### Exercise
Without changing anything, output the records below.

*** Opening of Given data ***

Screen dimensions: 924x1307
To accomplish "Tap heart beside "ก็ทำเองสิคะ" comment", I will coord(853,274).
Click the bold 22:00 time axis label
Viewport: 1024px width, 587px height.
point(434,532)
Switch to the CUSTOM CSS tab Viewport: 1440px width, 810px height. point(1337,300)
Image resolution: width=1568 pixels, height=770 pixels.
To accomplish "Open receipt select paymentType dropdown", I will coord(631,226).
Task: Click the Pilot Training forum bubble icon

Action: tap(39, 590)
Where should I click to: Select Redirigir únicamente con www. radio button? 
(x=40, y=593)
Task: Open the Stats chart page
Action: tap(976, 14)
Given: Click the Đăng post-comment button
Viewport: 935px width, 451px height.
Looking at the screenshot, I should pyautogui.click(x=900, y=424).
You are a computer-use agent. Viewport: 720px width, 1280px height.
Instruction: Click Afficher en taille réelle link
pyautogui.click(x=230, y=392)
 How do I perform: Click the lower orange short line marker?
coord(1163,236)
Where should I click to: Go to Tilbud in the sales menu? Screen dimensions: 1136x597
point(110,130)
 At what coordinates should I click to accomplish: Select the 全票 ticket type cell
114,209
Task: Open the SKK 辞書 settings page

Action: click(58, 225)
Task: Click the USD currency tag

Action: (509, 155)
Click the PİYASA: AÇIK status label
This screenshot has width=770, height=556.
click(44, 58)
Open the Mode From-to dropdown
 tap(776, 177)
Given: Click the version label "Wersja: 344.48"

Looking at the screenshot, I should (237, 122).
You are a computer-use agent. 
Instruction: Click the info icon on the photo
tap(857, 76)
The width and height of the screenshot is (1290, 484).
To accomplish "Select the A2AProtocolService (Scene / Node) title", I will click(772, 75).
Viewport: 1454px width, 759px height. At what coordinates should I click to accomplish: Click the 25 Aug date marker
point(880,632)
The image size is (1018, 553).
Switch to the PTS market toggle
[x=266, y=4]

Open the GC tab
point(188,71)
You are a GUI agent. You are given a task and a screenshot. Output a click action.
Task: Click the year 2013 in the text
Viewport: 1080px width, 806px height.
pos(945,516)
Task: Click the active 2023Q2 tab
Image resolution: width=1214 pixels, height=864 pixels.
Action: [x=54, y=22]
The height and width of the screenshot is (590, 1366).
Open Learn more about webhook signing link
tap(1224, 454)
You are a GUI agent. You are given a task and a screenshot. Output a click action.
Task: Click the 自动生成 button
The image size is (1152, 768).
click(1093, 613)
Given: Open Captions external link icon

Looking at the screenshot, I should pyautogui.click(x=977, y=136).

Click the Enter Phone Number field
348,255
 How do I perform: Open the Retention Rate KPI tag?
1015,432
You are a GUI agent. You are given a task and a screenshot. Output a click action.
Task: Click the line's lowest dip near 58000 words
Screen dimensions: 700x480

*** Close of Given data ***

### Written response
Screen dimensions: 924x1307
To accomplish "Tap heart beside "ก็ทำเองสิคะ" comment", I will coord(853,274).
Click the bold 22:00 time axis label
Viewport: 1024px width, 587px height.
point(434,532)
Switch to the CUSTOM CSS tab Viewport: 1440px width, 810px height. point(1337,300)
Image resolution: width=1568 pixels, height=770 pixels.
To accomplish "Open receipt select paymentType dropdown", I will coord(631,226).
Task: Click the Pilot Training forum bubble icon

Action: tap(39, 590)
Where should I click to: Select Redirigir únicamente con www. radio button? 
(x=40, y=593)
Task: Open the Stats chart page
Action: tap(976, 14)
Given: Click the Đăng post-comment button
Viewport: 935px width, 451px height.
Looking at the screenshot, I should pyautogui.click(x=900, y=424).
You are a computer-use agent. Viewport: 720px width, 1280px height.
Instruction: Click Afficher en taille réelle link
pyautogui.click(x=230, y=392)
 How do I perform: Click the lower orange short line marker?
coord(1163,236)
Where should I click to: Go to Tilbud in the sales menu? Screen dimensions: 1136x597
point(110,130)
 At what coordinates should I click to accomplish: Select the 全票 ticket type cell
114,209
Task: Open the SKK 辞書 settings page

Action: click(58, 225)
Task: Click the USD currency tag

Action: (509, 155)
Click the PİYASA: AÇIK status label
This screenshot has width=770, height=556.
click(44, 58)
Open the Mode From-to dropdown
 tap(776, 177)
Given: Click the version label "Wersja: 344.48"

Looking at the screenshot, I should (237, 122).
You are a computer-use agent. 
Instruction: Click the info icon on the photo
tap(857, 76)
The width and height of the screenshot is (1290, 484).
To accomplish "Select the A2AProtocolService (Scene / Node) title", I will click(772, 75).
Viewport: 1454px width, 759px height. At what coordinates should I click to accomplish: Click the 25 Aug date marker
point(880,632)
The image size is (1018, 553).
Switch to the PTS market toggle
[x=266, y=4]

Open the GC tab
point(188,71)
You are a GUI agent. You are given a task and a screenshot. Output a click action.
Task: Click the year 2013 in the text
Viewport: 1080px width, 806px height.
pos(945,516)
Task: Click the active 2023Q2 tab
Image resolution: width=1214 pixels, height=864 pixels.
Action: [x=54, y=22]
The height and width of the screenshot is (590, 1366).
Open Learn more about webhook signing link
tap(1224, 454)
You are a GUI agent. You are given a task and a screenshot. Output a click action.
Task: Click the 自动生成 button
The image size is (1152, 768).
click(1093, 613)
Given: Open Captions external link icon

Looking at the screenshot, I should pyautogui.click(x=977, y=136).

Click the Enter Phone Number field
348,255
 How do I perform: Open the Retention Rate KPI tag?
1015,432
You are a GUI agent. You are given a task and a screenshot. Output a click action.
Task: Click the line's lowest dip near 58000 words
Screen dimensions: 700x480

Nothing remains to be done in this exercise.